Vollbremsung der Speedkönigin: Vonn nimmt Auszeit
Vail (dpa) - Nun also doch: Lindsey Vonn, viermalige Gesamtweltcupsiegerin, Olympiasiegerin und Star der Damentour, macht eine Pause. Mitten in der alpinen Weltcupsaison, weniger als 50 Tage vor der Ski-Weltmeisterschaft in Schladming, zieht sich die 28-Jährige auf unbestimmte Zeit zurück.
„Ich glaube, dass einige Zeit weg von den Bergen mir helfen wird, die physische Stärke zurückzugewinnen, die ich brauche, um mich auf dem Level zu messen, das ich von mir selbst verlange“, schrieb die Amerikanerin bei Facebook. Wie lange die Auszeit dauern soll? Das bleibt offen.
„Sie wird dann einsteigen, wenn sie wieder hundertprozentig fit ist und auch die Kraft dazu hat, dann den Rest der Saison durchzustehen“, sagte der Trainer des US-Damen-Teams, Alexander Hödlmoser. „Es bringt der Lindsey nichts, wenn sie nur mit der halben Kraft da rumgurkt.“
Schon nach ihrem verkorksten Wochenende in Frankreich hatte Vonn die bevorstehende Pause via Facebook angedeutet. In der Abfahrt von Val d'Isère war sie zuvor erstmals seit Januar 2007 in ihrer Spezialdisziplin ausgeschieden. Zunächst hatte Vonn die Gerüchte über eine Auszeit noch als „sehr störend“ bezeichnet.
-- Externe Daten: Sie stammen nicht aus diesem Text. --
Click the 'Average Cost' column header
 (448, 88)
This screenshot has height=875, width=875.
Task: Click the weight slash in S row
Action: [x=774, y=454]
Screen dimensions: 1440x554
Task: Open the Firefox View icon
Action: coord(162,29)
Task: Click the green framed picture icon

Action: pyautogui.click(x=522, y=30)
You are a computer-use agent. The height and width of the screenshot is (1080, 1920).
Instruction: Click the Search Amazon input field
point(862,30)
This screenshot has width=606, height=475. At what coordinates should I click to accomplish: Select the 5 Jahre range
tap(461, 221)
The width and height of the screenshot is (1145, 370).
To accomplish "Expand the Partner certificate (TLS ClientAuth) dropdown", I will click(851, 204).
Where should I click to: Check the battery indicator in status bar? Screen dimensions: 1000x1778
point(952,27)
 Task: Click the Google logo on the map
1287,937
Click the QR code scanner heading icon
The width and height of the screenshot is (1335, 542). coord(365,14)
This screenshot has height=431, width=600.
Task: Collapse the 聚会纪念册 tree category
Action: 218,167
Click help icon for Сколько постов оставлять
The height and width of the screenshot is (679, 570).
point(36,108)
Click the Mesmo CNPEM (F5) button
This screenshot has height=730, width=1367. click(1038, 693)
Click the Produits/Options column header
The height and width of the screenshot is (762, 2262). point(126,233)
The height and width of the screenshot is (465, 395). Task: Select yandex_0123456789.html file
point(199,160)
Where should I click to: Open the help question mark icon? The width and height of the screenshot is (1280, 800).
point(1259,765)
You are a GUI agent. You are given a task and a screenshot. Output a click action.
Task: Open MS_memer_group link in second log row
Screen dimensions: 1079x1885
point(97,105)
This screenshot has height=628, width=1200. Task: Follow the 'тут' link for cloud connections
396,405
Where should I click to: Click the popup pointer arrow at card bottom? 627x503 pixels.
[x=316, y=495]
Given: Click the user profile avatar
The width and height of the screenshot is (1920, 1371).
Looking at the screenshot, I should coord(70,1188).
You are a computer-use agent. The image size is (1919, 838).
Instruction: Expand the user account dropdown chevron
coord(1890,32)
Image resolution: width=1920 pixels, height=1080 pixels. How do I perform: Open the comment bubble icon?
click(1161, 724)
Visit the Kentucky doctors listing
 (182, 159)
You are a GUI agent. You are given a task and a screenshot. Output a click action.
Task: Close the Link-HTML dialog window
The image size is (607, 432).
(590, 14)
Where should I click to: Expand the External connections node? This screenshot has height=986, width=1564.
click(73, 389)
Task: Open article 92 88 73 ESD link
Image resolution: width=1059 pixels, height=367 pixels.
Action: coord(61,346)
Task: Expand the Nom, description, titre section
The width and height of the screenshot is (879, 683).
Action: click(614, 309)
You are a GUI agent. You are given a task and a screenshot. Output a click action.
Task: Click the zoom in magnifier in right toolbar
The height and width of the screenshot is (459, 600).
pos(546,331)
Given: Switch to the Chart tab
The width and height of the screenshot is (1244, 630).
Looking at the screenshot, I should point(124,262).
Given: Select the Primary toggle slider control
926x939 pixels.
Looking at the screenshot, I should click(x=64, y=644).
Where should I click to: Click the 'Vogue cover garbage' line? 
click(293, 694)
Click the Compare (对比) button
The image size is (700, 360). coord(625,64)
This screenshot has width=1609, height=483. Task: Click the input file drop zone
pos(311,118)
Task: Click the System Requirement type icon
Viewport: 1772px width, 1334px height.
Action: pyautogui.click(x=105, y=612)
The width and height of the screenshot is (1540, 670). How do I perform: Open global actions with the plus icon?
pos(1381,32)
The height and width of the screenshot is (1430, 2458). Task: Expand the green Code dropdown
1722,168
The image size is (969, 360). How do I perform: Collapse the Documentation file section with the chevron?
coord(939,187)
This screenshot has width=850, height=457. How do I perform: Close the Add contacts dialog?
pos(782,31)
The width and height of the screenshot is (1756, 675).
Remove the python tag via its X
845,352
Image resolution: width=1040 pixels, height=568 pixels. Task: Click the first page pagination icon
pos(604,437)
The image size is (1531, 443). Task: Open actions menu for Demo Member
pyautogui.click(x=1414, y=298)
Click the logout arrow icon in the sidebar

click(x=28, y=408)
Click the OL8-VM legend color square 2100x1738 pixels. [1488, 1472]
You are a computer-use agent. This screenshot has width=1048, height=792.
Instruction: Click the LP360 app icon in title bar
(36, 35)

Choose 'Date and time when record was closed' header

Allerdings flog sie nach ihrem Nuller im Riesenslalom von Courchevel am Sonntag nicht zurück nach Österreich, wo sie während des Weltcupwinters wohnt, sondern direkt nach Amerika. Slalom und Riesenslalom an diesem Mittwoch und Donnerstag im schwedischen Are hatte sie damit offensichtlich schon abgehakt. „Nachdem ich mit meiner Familie gesprochen und mich mit meinen Trainern und Betreuern beratschlagt habe, habe ich mich dafür entschieden, im Weltcup eine Pause einzulegen“, teilte sie über das soziale Netzwerk mit.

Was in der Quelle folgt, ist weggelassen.